→ Directions: Copy the records again, beginning with the line that contains "The width and height of the screenshot is (2400, 1350)." and continuing through the end of the records, with the requests included and every coordinate in the answers shifted by -126. Leave the pictures out of your answer.

(Coordinate data for items)
* * *

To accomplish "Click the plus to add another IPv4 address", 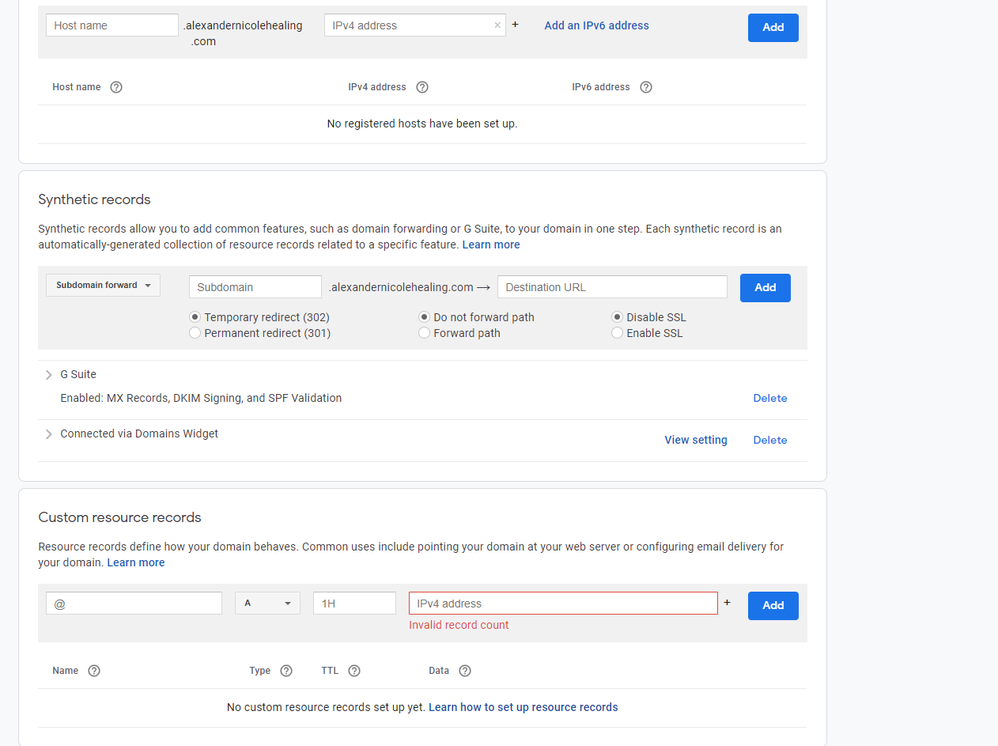I will pyautogui.click(x=514, y=24).
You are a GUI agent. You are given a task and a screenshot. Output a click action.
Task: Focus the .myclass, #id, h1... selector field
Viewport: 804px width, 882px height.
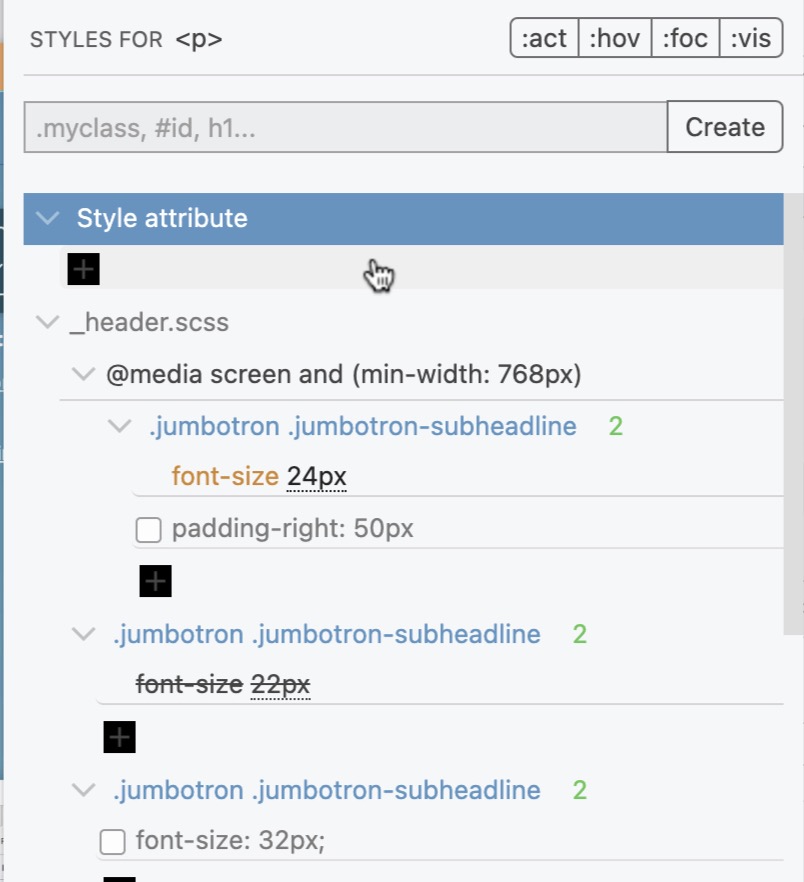[345, 127]
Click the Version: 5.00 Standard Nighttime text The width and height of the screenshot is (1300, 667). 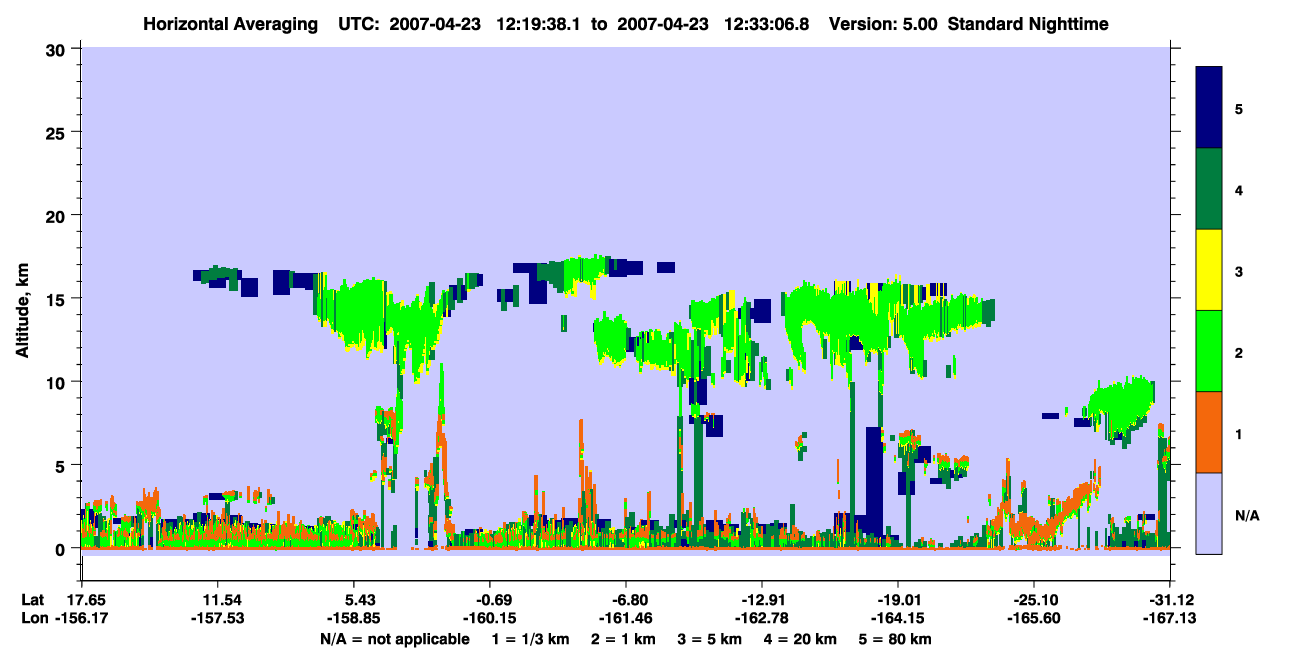[x=968, y=23]
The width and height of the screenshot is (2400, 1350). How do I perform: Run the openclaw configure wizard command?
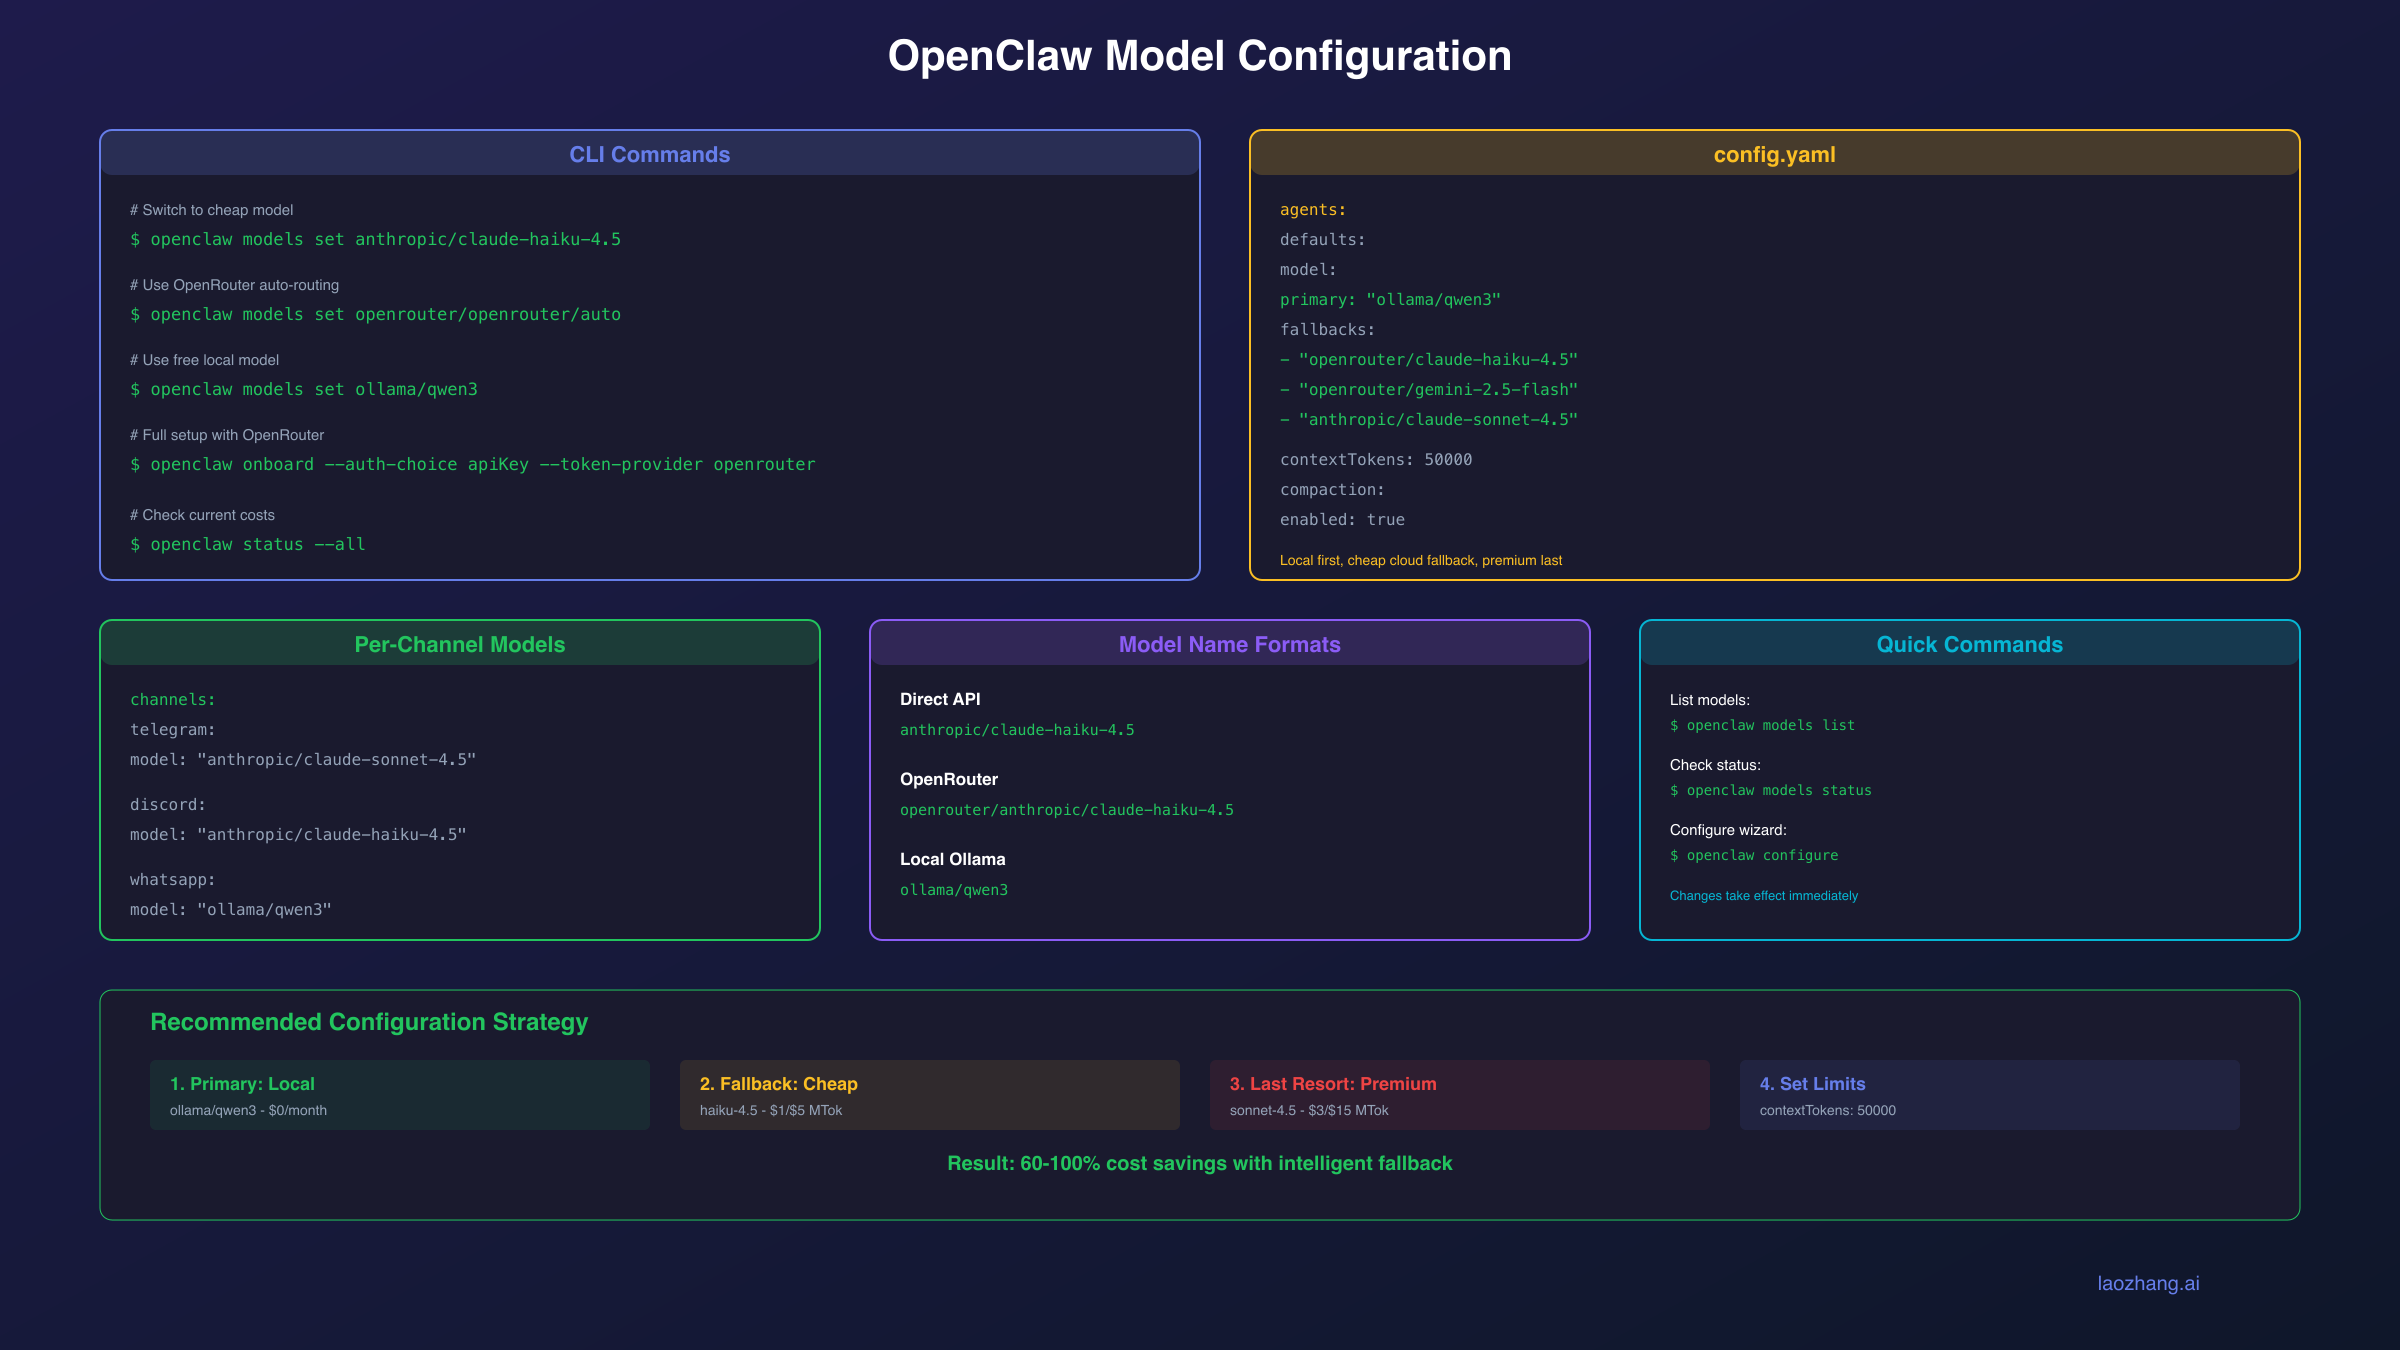pos(1754,855)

* * *

→ Task output:
The width and height of the screenshot is (2400, 1350). How do I perform: Run the openclaw configure wizard command?
pos(1628,729)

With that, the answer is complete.